林稚虞从未对他主动过,也不知道是受了什么刺激。
难道是自己几天不在,这家伙开始想念自己了?
不过不管怎样这都是极好的现象。
梁起鹤立马拿回了主动权,搂紧他加深这个吻,舌在他嘴里灵活地挑逗纠缠,直把他吻得眼波都像醉了一样,只能攀着自己的肩膀才能站住。
在这个吻结束的时候,浴室的暖光又照清了彼此的模样。
林稚虞的脸蛋通红,嘴唇被梁起鹤亲得微微肿起了,就像熟透的樱桃,还挂着清亮亮的水渍。
梁起鹤只看了一眼就忍不住了,又低头跟他继续亲。
而他也从最初的冲动里缓和过来了,但是依旧不想停下,不想放开梁起鹤。
天知道刚才他有多担心,真的好怕梁起鹤已经知道了,会误会他。
可这个人没有,不但用和以前一样坏的笑容来逗他,也和以前一样那么温柔地吻他……
他们只分开了三天的时间,可也是这三天里发生的事让林稚虞发现,原来自己早已习惯这个人在身边了。

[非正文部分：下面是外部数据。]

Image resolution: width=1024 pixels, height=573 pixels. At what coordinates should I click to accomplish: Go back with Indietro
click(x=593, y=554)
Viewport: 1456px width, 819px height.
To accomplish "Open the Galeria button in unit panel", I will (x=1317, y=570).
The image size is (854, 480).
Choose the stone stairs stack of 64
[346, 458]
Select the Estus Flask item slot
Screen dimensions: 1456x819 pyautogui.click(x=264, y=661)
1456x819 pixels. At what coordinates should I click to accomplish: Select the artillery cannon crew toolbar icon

无论是喜怒哀乐,阴天雨天晴天,只要有梁起鹤在,哪怕是拌嘴吵闹,他都不会是孤孤单单的一个人了。
只要有梁起鹤在,他的心似乎就能找到归处了。
林稚虞勾住梁起鹤的脖子,又一次踮起脚尖往梁起鹤身上贴去,把彼此之间的所有空隙都挤没了。
他穿着睡衣,梁起鹤却是什么都没穿的。
哪里经得起他这样的主动,于是像他刚才做梦的那样把手伸到他屁股后面捏着,揉着,像挤面团一样摸他。
以前他不喜欢这样的动作,觉得好羞耻。
现在却希望梁起鹤不要停,不要隔着睡裤弄他……
脑子里热成了一团浆糊,他以前练过芭蕾,可现在人是歪着站的,脚尖就吃不住力。
在梁起鹤终于满足他,把手伸到睡裤里摸他前面的时候,他终于舒服地哼了出来,整个人软在梁起鹤的怀里了。
梁起鹤及时抱住他,这才发现他没穿拖鞋,脚都是冰的。
于是让他坐在浴缸边上,拿过淋浴的花洒头,用热水对着他的脚冲。
林稚虞安静地坐着,看梁起鹤半跪在自己面前,低着头认真地给自己暖脚。
明明是很温馨的画面,偏偏那人一身匀称的肌肉在浴霸灯光下晃他的眼睛,腿间那因他而硬起的欲望又无遮无拦地对着他。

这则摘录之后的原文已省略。